In assumption that the maximum errors of the independent measurements are small the following may be posed.
> *Postulate 1*: let $f:(x_1 \pm \Delta_{x_1}, \dots, x_n \pm \Delta_{x_n}) \mapsto f(x_1 \pm \Delta_{x_1}, \dots, x_n \pm \Delta_{x_n}) \overset{.} = y \pm \Delta_y$, the maximum error $\Delta_y$ may be given by
>
> $$
> \Delta_y = \sum_{i=1}^n | \partial_i f(x_1, \dots, x_n) | \Delta_{x_i},
> $$
>
> and $y = f(x_1, \dots, x_n)$ correspondingly for all $(x_1 \pm \Delta_{x_1}, \dots, x_n \pm \Delta_{x_n}) \in \mathbb{R}^n$.
??? note "*Derivation*:"
Will be added later.
With this general expression the following properties may be derived.
### Properties
The sum of the independently measured quantities is posed in the following corollary.

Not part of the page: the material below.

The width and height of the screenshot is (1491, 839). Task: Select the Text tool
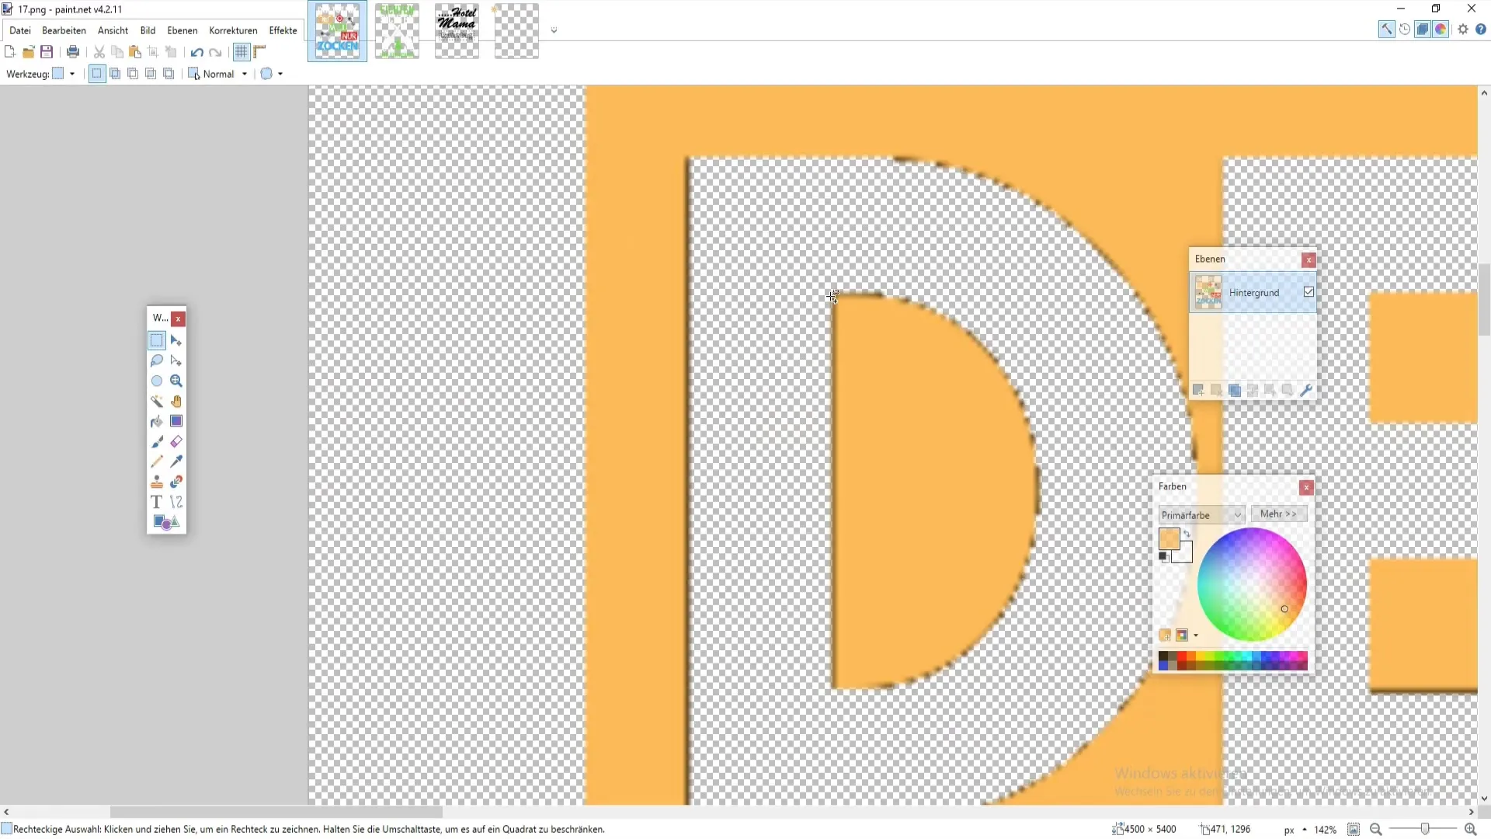point(158,502)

> *Corollary 1*: let $f:(x_1 \pm \Delta_{x_1}, \dots, x_n \pm \Delta_{x_n}) \mapsto f(x_1 \pm \Delta_{x_1}, \dots, x_n \pm \Delta_{x_n}) \overset{.} = y \pm \Delta_y$ with $y$ given by
>
> $$
> y = f(x_1, \dots, x_n) = x_1 + \dots x_n,
> $$
>
> then the maximum error $\Delta_y$ may be given by
>
> $$
> \Delta_y = \Delta_{x_1} + \dots + \Delta_{x_n},
> $$
>
> for all $(x_1 \pm \Delta_{x_1}, \dots, x_n \pm \Delta_{x_n}) \in \mathbb{R}^n$.
??? note "*Proof*:"
Will be added later.
The multiplication of a constant with the independently measured quantities is posed in the following corollary.

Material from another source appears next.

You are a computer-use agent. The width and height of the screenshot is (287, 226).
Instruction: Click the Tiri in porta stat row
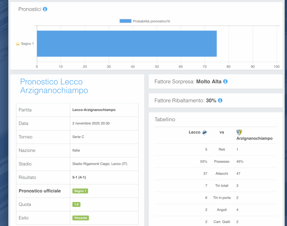[221, 198]
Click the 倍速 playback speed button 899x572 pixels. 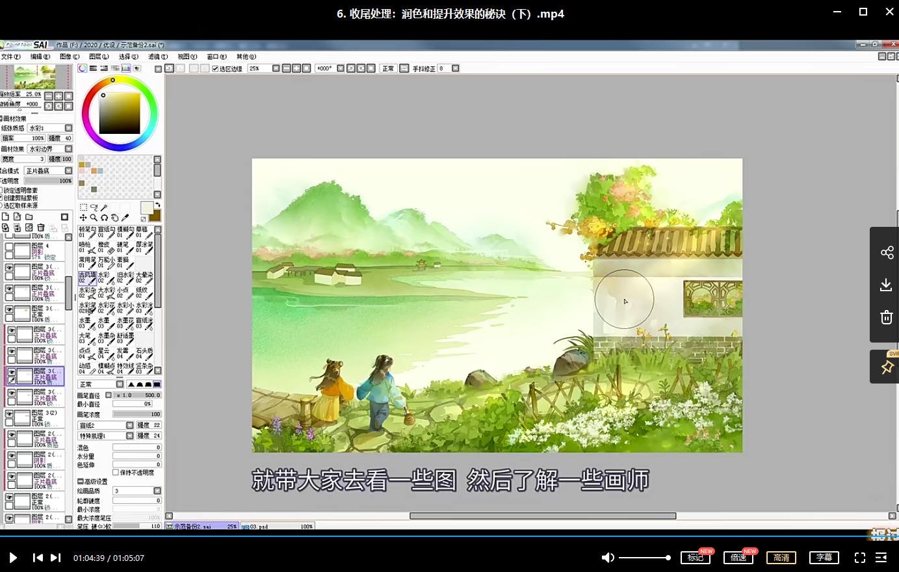[x=738, y=557]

> *Corollary 2*: let $f:(x_1 \pm \Delta_{x_1}, \dots, x_n \pm \Delta_{x_n}) \mapsto f(x_1 \pm \Delta_{x_1}, \dots, x_n \pm \Delta_{x_n}) \overset{.} = y \pm \Delta_y$ with $y$ given by
>
> $$
> y = f(x_1, \dots, x_n) = \lambda(x_1 + \dots x_n),
> $$
>
> for $\lambda \in \mathbb{R}$ then the maximum error $\Delta_y$ may be given by
>
> $$
> \Delta_y = |\lambda| (\Delta_{x_1} + \dots + \Delta_{x_n}),
> $$
>
> for all $(x_1 \pm \Delta_{x_1}, \dots, x_n \pm \Delta_{x_n}) \in \mathbb{R}^n$.
??? note "*Proof*:"
Will be added later.
The product of two independently measured quantities is posed in the following corollary.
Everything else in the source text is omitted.